Found more issues related - fix while at it.

This revision now requires review to proceed.Oct 18 2018, 2:05 PM
sys/net/if.c
1310

This means that the thread never leaves the kernel and is not interruptible, am I wrong ? previous version of the patch did not looped indefinitely.

hselasky added inline comments.
sys/net/if.c
1310

Yes, that is correct, until there is a network device available. Is panicing better here?

Can we drop the operation, leaving the kernel structures in consistent state ?

eugen_grosbein.net added inline comments.
sys/net/if.c
1310

It would be better to place some limit on the loop then fail.
No reason to panic here. There are not many consumers of of if_vmove() and I see no reason why they cannot fail too.

Silly question; can you explain that test case? How do 255 multicast addresses assigned to 255 interfaces make you run out of ifindex space?

But more importantly I was wondering why this was epoch()ified in first place; if_grow() is a 8 times in an uptime operation if my memory serves me right. Taking a lock for that and waiting a few ms longer won't slow you down much more than a timer tick does during packet processing. Just seems weird to me.

Silly question; can you explain that test case? How do 255 multicast addresses assigned to 255 interfaces make you run out of ifindex space?

The code was hung for other reasons in epoch_wait_preempt() due to an EPOCH LOR, and you're right that the test doesn't hang with condition idx == USHRT_MAX. This was my first shot. Then I realized the code was a bit broken in other ways too.

hselasky added inline comments.
sys/net/if.c
1310

Sure, I'll try to extend the patch.

@bz: Try modifying the script to create 65536 /dev/tun devices.

@bz: Try modifying the script to create 65536 /dev/tun devices.

lo(4) or disc(4) might be easier. And you don't need addresses on then; And you don't need 64k though that's good to test the edge case as well for the newly discovered problem, for the original bumping over the next power-of-2 would have called if_grow() and given you a test.

I am still wondering if simply reverting to classic locking for this might make a lot more sense?

hselasky edited the summary of this revision. (Show Details)

Taking advice from @bz to use a single SX lock for managing ifindex allocation.

What's the reason we can't just use the IFNET_WLOCK() and be good with it and not rewriting the entire code but going back to what it was?
The original version if_grow() could not fail, ifindex_alloc() had at best one retry, ... I am still not getting why this wasn't good enough?

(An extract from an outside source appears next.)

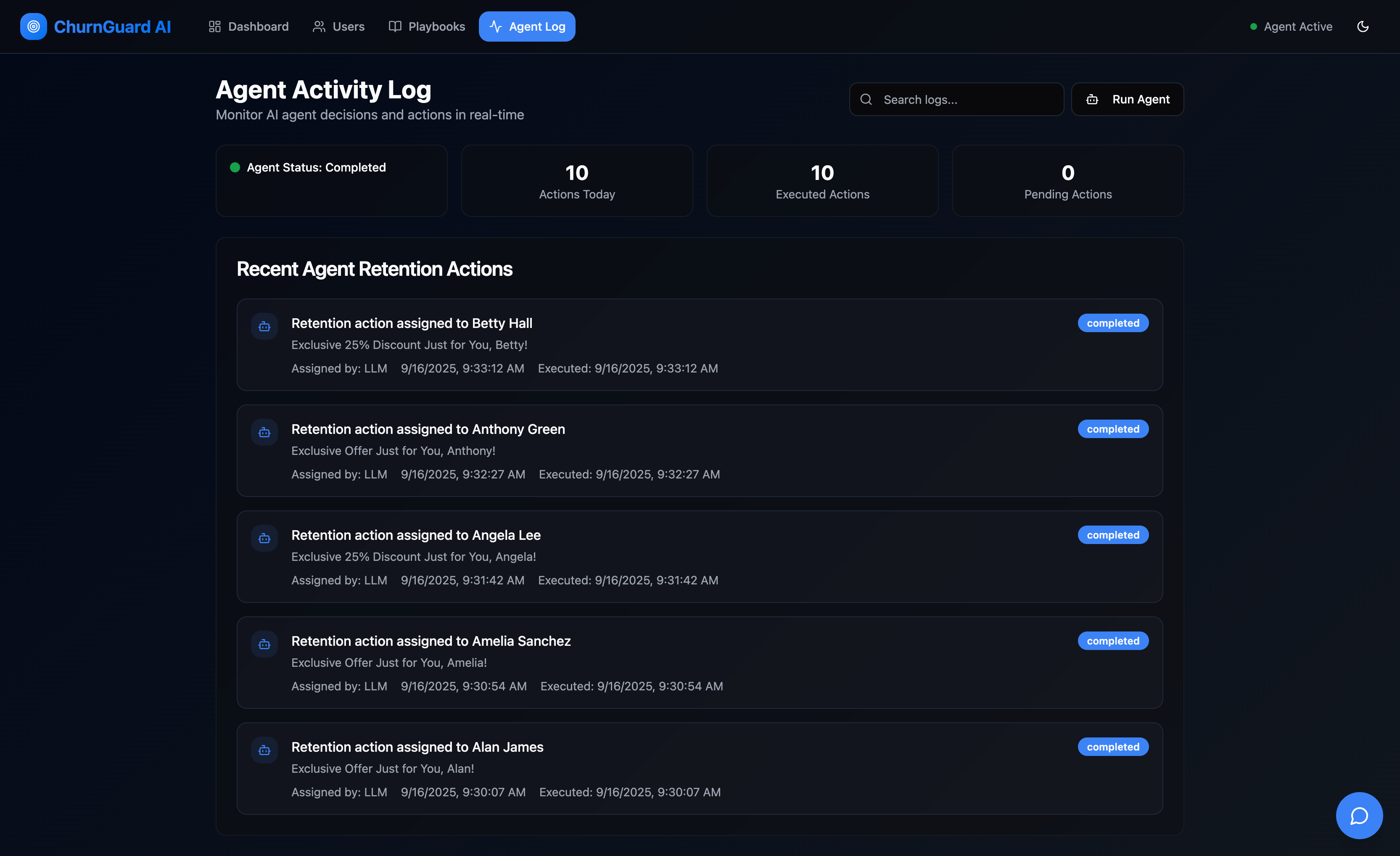Click robot icon beside Angela Lee action
The image size is (1400, 856).
coord(264,538)
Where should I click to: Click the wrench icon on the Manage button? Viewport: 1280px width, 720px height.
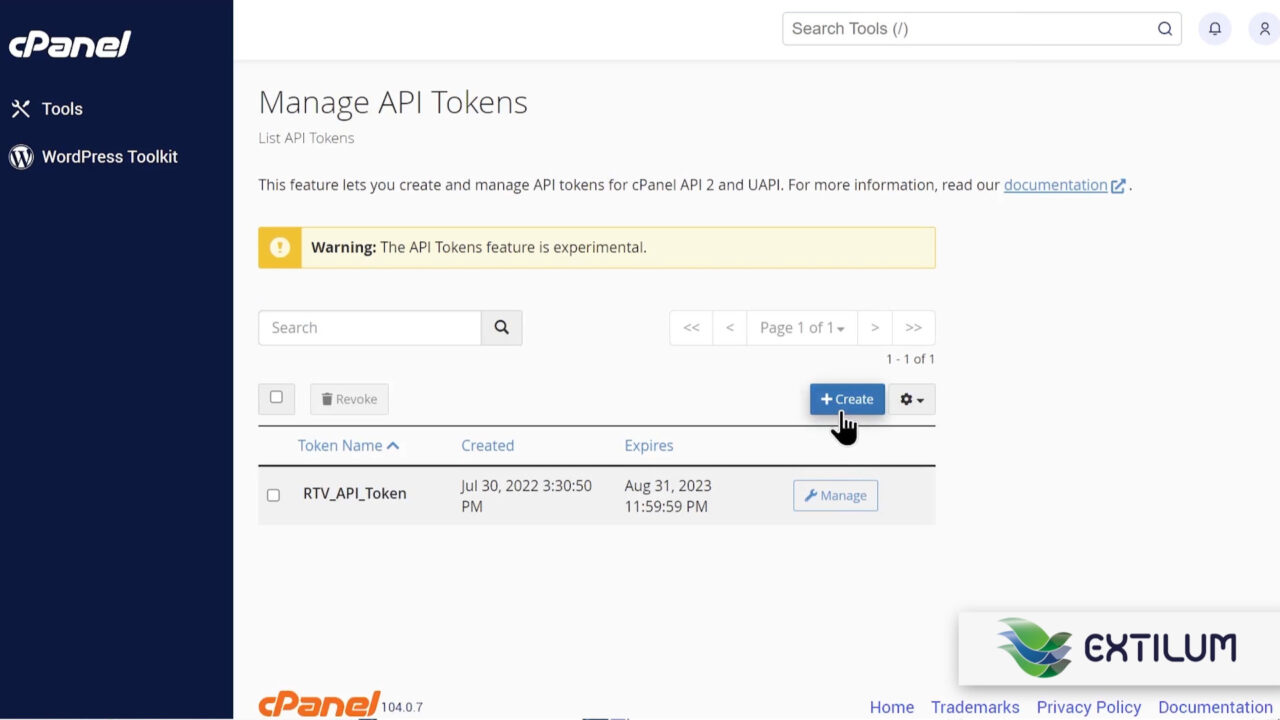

@bz: Answering your one question off the bat: IF_WLOCK() doesn't allow sleeping I.E. malloc() with M_WAITOK. That was one point for this change to allow all operation under one lock, instead of unlocking and then trying to catch races and goto retry and so on.

I'll come back to your second question tomorrow.

@hselasky this is getting super complicated - how much can we avoid by replacing the epoch_wait()+free() with an epoch_call()?

@mmacy: The problem in this patch is that the network device table is growing dynamically and that we are replacing it as we need more ifunits. Given this code is called pretty rarely, I don't see any point using epoch_call() to free the old structure. Using epoch_call() does not get rid of the grow SX-lock.